DOWNTOWN Barbara Nagel was browsing the racks in American Eagle Outfitters when she felt the urge.
“I need a restroom right away and I don’t know where to go,” Nagel said as she exited the Third Street Promenade store on Thursday.
The world-famous promenade, with its brand-name stores, high-end restaurants and street performers, is also known for a less than laudable reputation — a lack of publicly-accessible bathroom facilities.
The scant supply of wash closets in one of the biggest draws Downtown has to offer has long been a problem as there are only a handful of restrooms operated by City Hall, and few stores allow their customers to use their own. Aggrandizing the problem in recent months is the closure of Santa Monica Place where there were a number of restrooms available.
The Bayside District Corp., a public-private management organization that oversees Downtown for City Hall, is expected to analyze what steps could be taken to encourage some of the larger business owners on the promenade, such as Borders, Barnes & Noble and Banana Republic, to make their bathrooms available for patrons. All three retailers have shut down their bathrooms in the last few years, the most recent being Banana Republic, which is located at the intersection of Wilshire Boulevard.
Carolyn Brown, a spokeswoman for Barnes & Noble, said that the bathroom was closed a few years back because of security issues.
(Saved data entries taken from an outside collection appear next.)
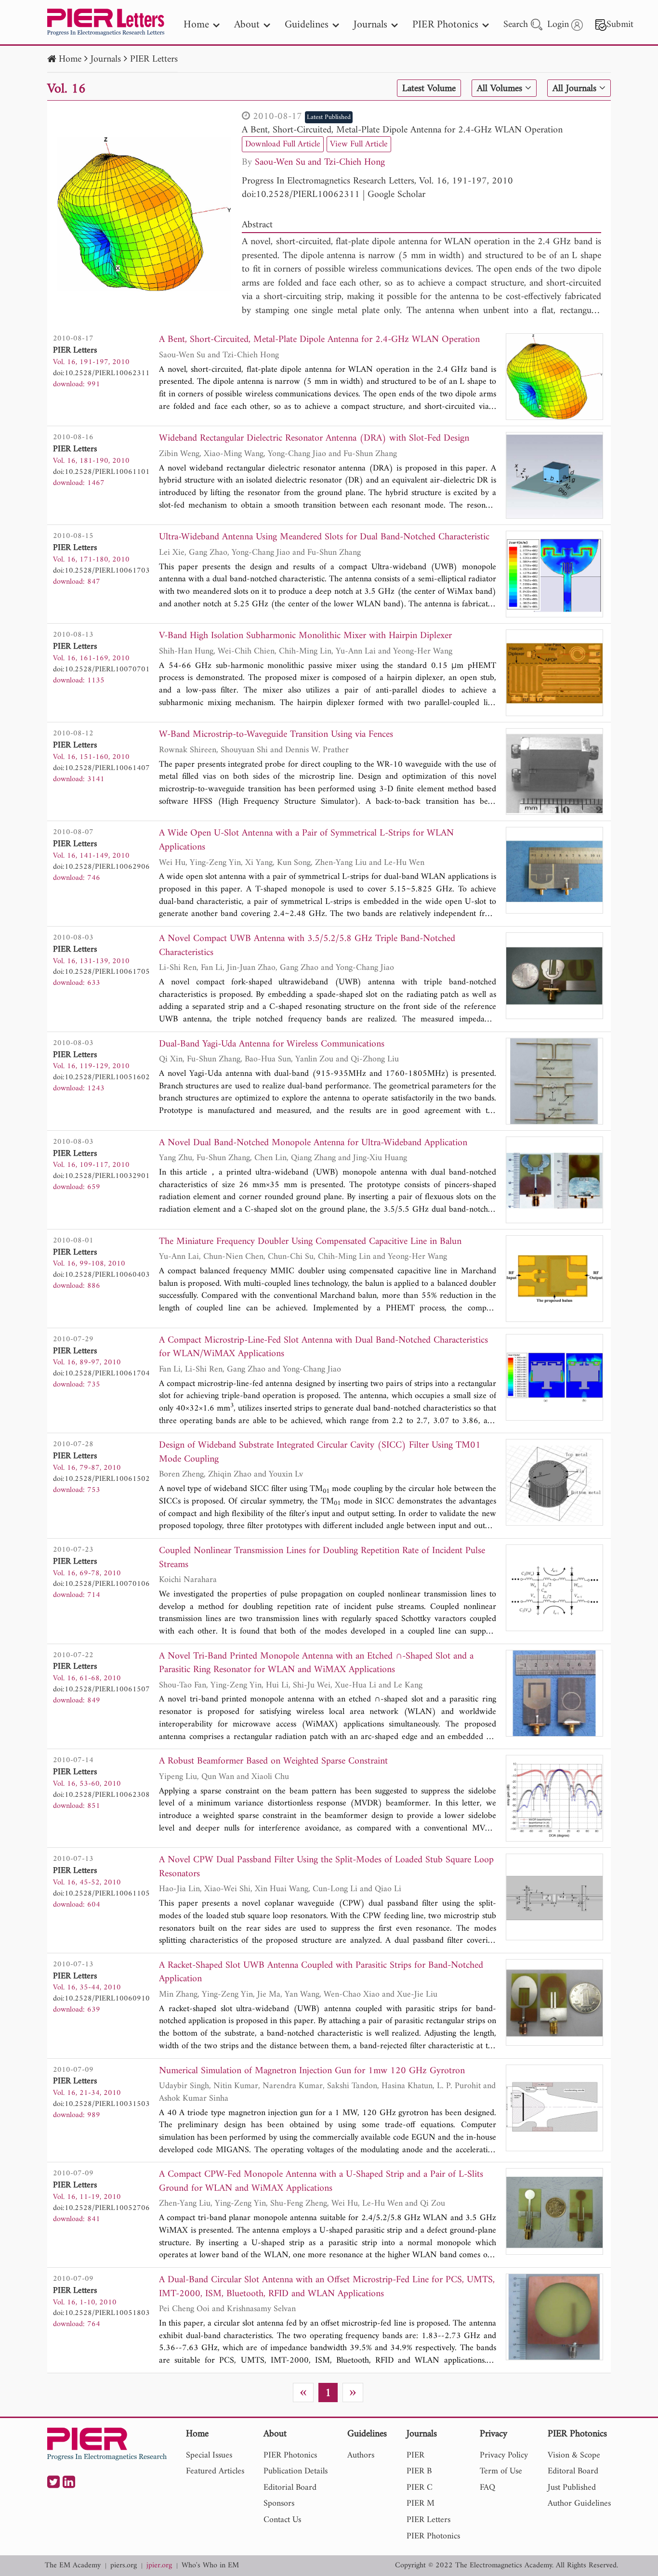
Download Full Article (282, 144)
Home (70, 59)
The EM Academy (73, 2565)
“We have no immediate plans to provide one,” she said.
The issue recently came before the Bayside Board of Directors meeting when member Rob Rader raised concerns about the number of public bathrooms that have been lost over the past few years, especially from the retail sector.
“As someone who has a wife and young family, it has become more and more difficult to find clean and available bathroom facilities,” Rader said. “When Barnes & Noble and Borders closed their bathrooms, it was an enormous loss and put more pressure on other bathrooms that remained open.”
For Viraj Didwania, a tourist on vacation from New York City, the bathroom situation on the promenade reminds him of his home town.
Most New Yorkers will go to Starbucks and buy a latte just to use the bathroom, he said.
“Taxi drivers have a horrible time,” Didwania said. “They usually have hook ups with restaurants where they pay around $10 a month [to use the restroom].”
The lack of facilities have put operators like Yankees Doodles — a sports bar located across from Borders and near Santa Monica Place — in a tight situation where there are more and more passers by seeking urinary respite.
When the restaurant is busy, anyone who is not a customer is turned away from using the bathroom. The restaurant has also experienced problems with homeless individuals who use the sink as makeshift showers, according to manager Jairo Hernandez.
The number of requests to use the bathroom have increased considerably since the mall shut down earlier this year, Hernandez said. The responsibility of providing public bathrooms should be borne on City Hall, considering the promenade is a high traffic area that brings in a lot of money, Hernandez said.
“Restrooms seem like a mandatory thing to have to accommodate people coming into the area,” he said.
A new central public bathroom facility is expected to open by the end of the year at a City Hall-owned parking garage on the 1300 block of Second Street. The estimated $4.7 million project includes seismic upgrade to Parking Structure 4, a new central area for trash bins, and bathrooms that will include more than 20 stalls between the men and women’s rooms.
The opening is expect to take the pressure off of some of the businesses.
Miriam Mack, the economic development manager for City Hall, said there have been discussions about whether City Hall could impose any kind of requirement on the larger existing or new businesses to have a bathroom that is open for their customers.
“There are arguments on both sides of that equation in that businesses that have restrooms open to the public can enjoy additional customers,” Mack said. “On the other hand one can argue that the business incurs additional cost with maintenance.”
Such regulations might be difficult to impose on the promenade, which is a public street made up of individual buildings, as opposed to a private shopping center like Santa Monica Place, which is operated by one developer.
There are public bathrooms currently available in five of the six bathrooms along Second and Fourth streets. Parking Structure 3, which is located on the 1300 block of Fourth Street, is occasionally staffed by a bathroom attendant.
The attendant is provided by the continuation of a 2006 pilot program in which City Hall hired several employees from Chrysalis — an organization that helps homeless individuals find jobs — to staff the restrooms in the parking garages to ensure a safer and cleaner environment. Another attendant — which will be paid through revenue from the new Bayside assessment district — is expected to be placed at the new bathroom after it opens in a few months.
Bayside consultant Rob York said the bathrooms in the parking structures are very hidden and not comfortable.
“They were very old facilities, off the alley and not well-signed,” he said.
Rader said he believes that the lack of restrooms could eventually hurt the promenade.
“Parking and bathrooms are sort of the bread and butter for a district like ours,” he said. “People will remember a negative experience and that will stay with them when they say they want to go shopping at the promenade but can’t go to the bathroom.”